** Exercise task A **
Set down the part of the article on calls for a Sri Lanka war crimes inquiry that begins at the words "A group of eminent" and stops after the words "in Sri Lanka.", copying it word for word.

** Excerpted passage **
· · · ·

A group of eminent persons from various countries has called upon the United Nations Human Rights Council (UNHRC) to establish an international independent judicial process under UN auspices to go into alleged war crimes in Sri Lanka.

In an open letter, the group contended that “very little has changed” since the Council adopted a resolution in March 2014, setting up an international investigation into allegations of crimes committed during and since the war through the Office of the UN High Commissioner’s Investigation on Sri Lanka or OISL.

The proposed international process should have the elements of application of international criminal law, including war crimes, crimes against humanity, and genocide; consultation on the mechanism’s design with all affected groups, especially victims; independent operation and adequate funding; guarantees of witness protection; access to information from all sources, including government and military and the appointment of independent and competent personnel.

Appreciating the Sri Lankan government for making “commendable progress” confronting corruption and instituting democratic reforms, the group, however, said: “these reforms, however, while welcome, should not be confused with justice for victims.” It argued that democracy was being restored in Sri Lanka’s south “while the largely Tamil lands of the North [and] East remain under military occupation.” Despite the talk of reconciliation, the administration had not “acted on an essential confidence-building measure: releasing the names and details of prisoners it holds or who surrendered at the end of the war,” added the group which included Miguel d'Escoto Brockmann, former Foreign Minister of Nicaragua; Miloon Kothari, former Special UN Rapporteur on the Right to Housing; Medha Patkar, Indian social activist; David Rampton of the London School of Economics and Political Science; Frances Harrison author; Callum Macrae, film maker and Anuradha Mittal, Executive Director of the US-based Oakland Institute.

Meanwhile, in Sri Lanka, M.K. Shivajilingam and Ananthy Sasitharan, members of the Tamil National Alliance in the Northern Provincial Council, along with others, concluded a five-day walk this evening in Nallur of Jaffna, demanding an international mechanism. They began their walk in Killinochchi last week.

· · · ·

** Exercise task B **
From the listing below, extract the lines that begin at the line containing "Click the Alt + A screenshot shortcut field" and stop after the line containing "Choose the 1:2". Repeat them unchanged, and give only those lines.

** Supplied data **

· · · ·

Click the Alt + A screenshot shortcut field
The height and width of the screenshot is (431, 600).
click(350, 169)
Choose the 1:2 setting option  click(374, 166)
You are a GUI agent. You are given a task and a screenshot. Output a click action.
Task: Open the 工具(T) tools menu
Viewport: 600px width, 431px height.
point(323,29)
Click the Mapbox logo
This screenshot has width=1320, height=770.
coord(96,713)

· · · ·

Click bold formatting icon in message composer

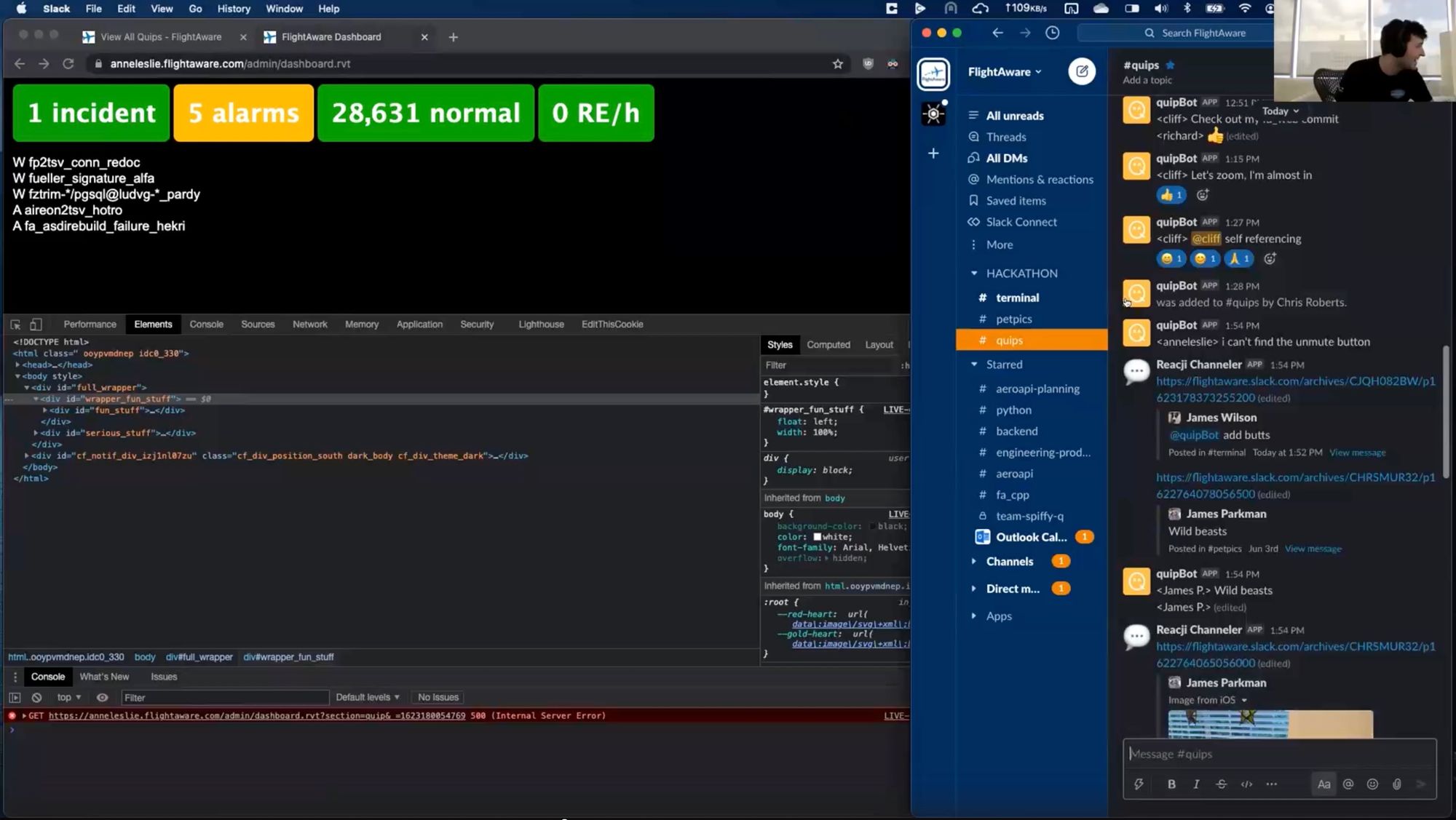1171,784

· · · ·

** Task solution A **
A group of eminent persons from various countries has called upon the United Nations Human Rights Council (UNHRC) to establish an international independent judicial process under UN auspices to go into alleged war crimes in Sri Lanka.

** Task solution B **
Click the Alt + A screenshot shortcut field
The height and width of the screenshot is (431, 600).
click(350, 169)
Choose the 1:2 setting option  click(374, 166)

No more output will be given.